--- EXTRACTED DATA ---

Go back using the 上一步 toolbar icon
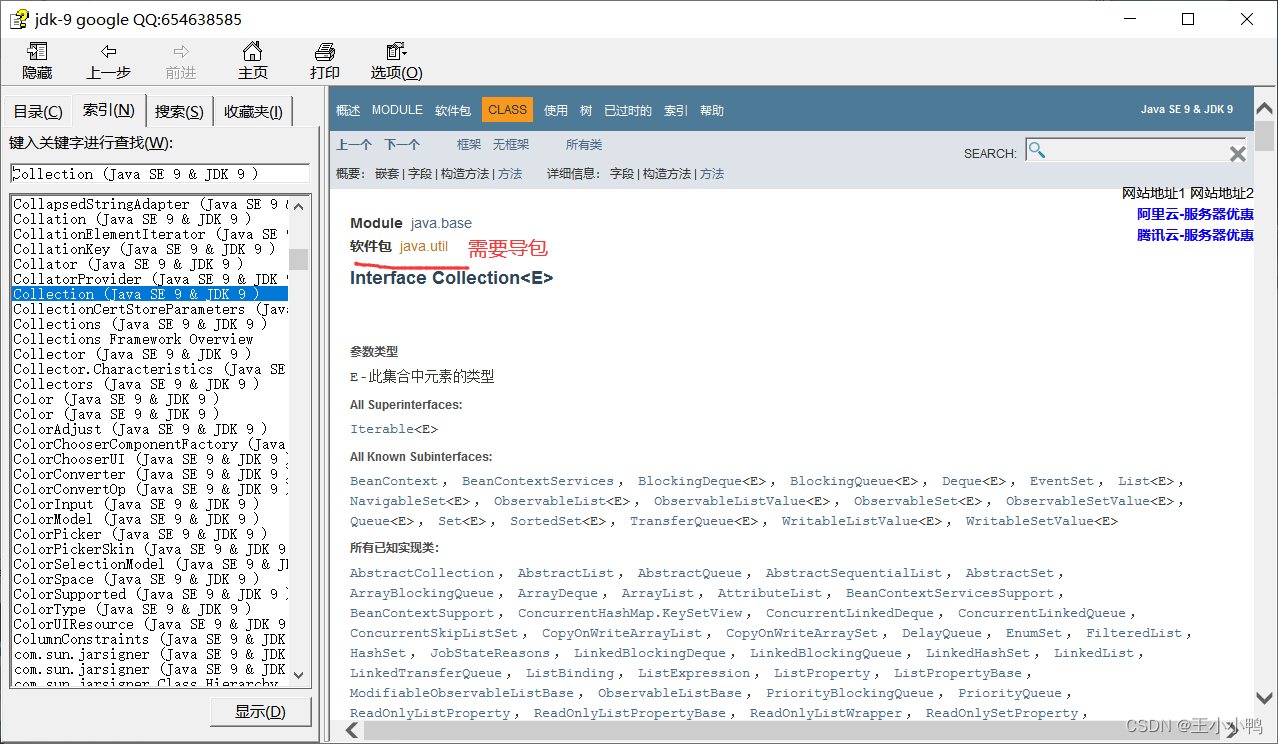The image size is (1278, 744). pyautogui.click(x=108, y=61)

---
--- EXTRACTED DATA ---

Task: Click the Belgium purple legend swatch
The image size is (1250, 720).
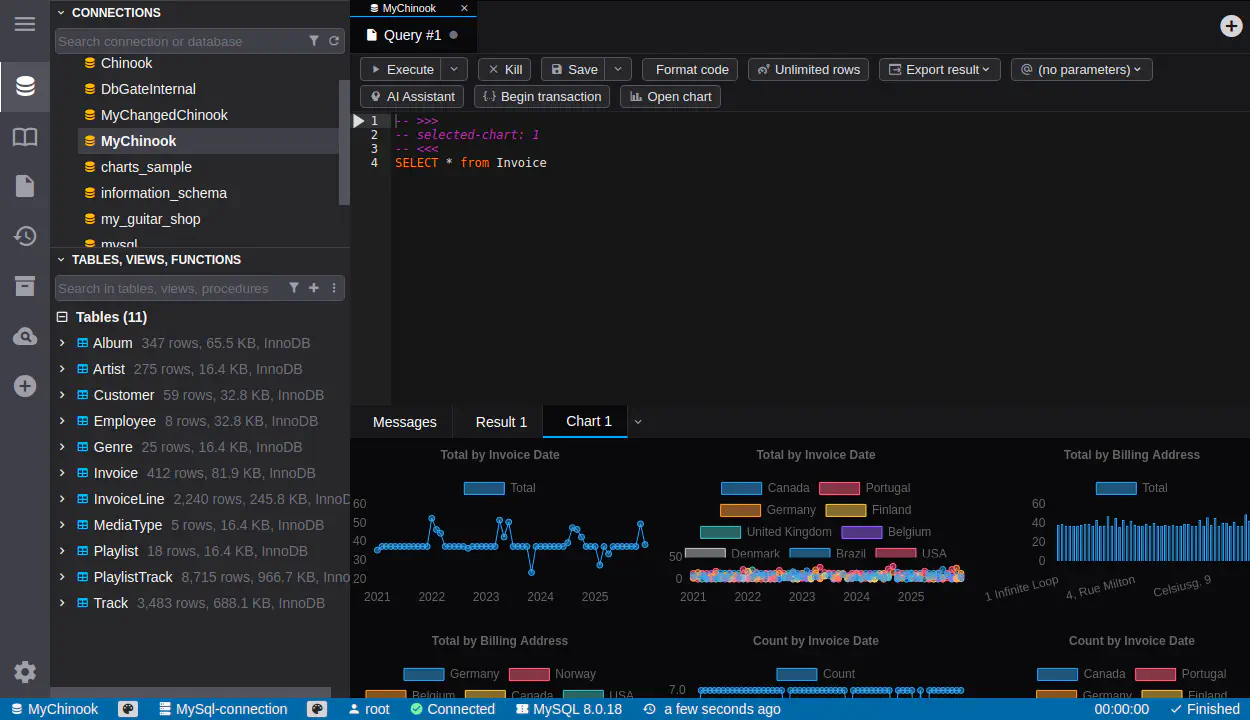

---
--- EXTRACTED DATA ---

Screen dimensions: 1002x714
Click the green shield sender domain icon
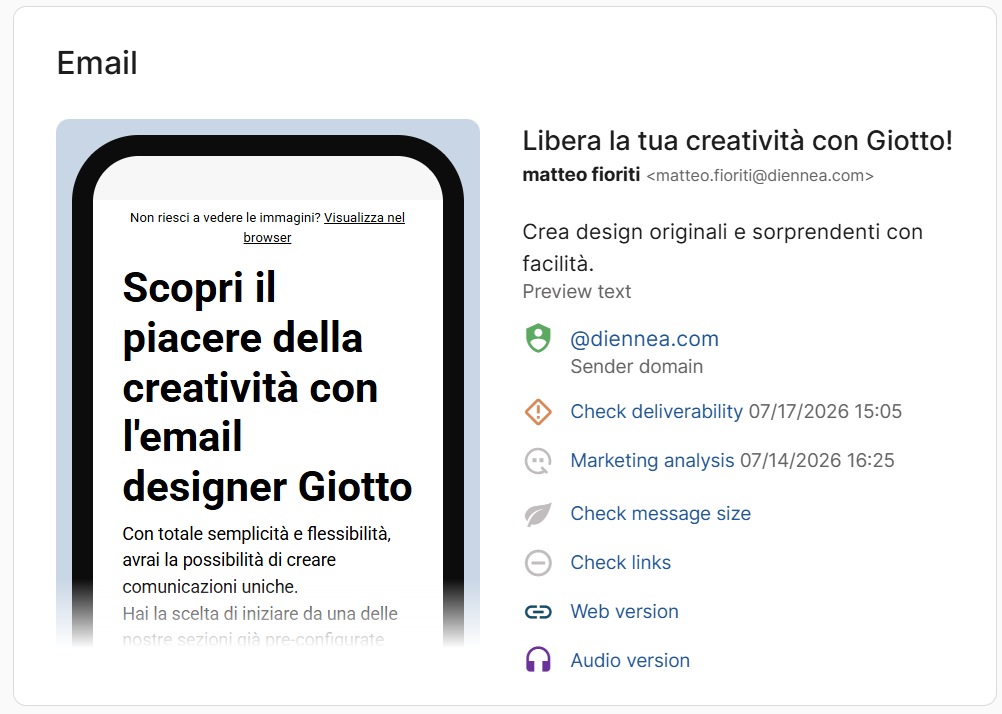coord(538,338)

---

> **WHAT THE TASK ASKS**
Please make an exact copy of the lines above from the line with "Task: Click the Belgium purple legend swatch" through the line with "The image size is (1250, 720).", both ends included.

> **RESULT BELOW**
Task: Click the Belgium purple legend swatch
The image size is (1250, 720).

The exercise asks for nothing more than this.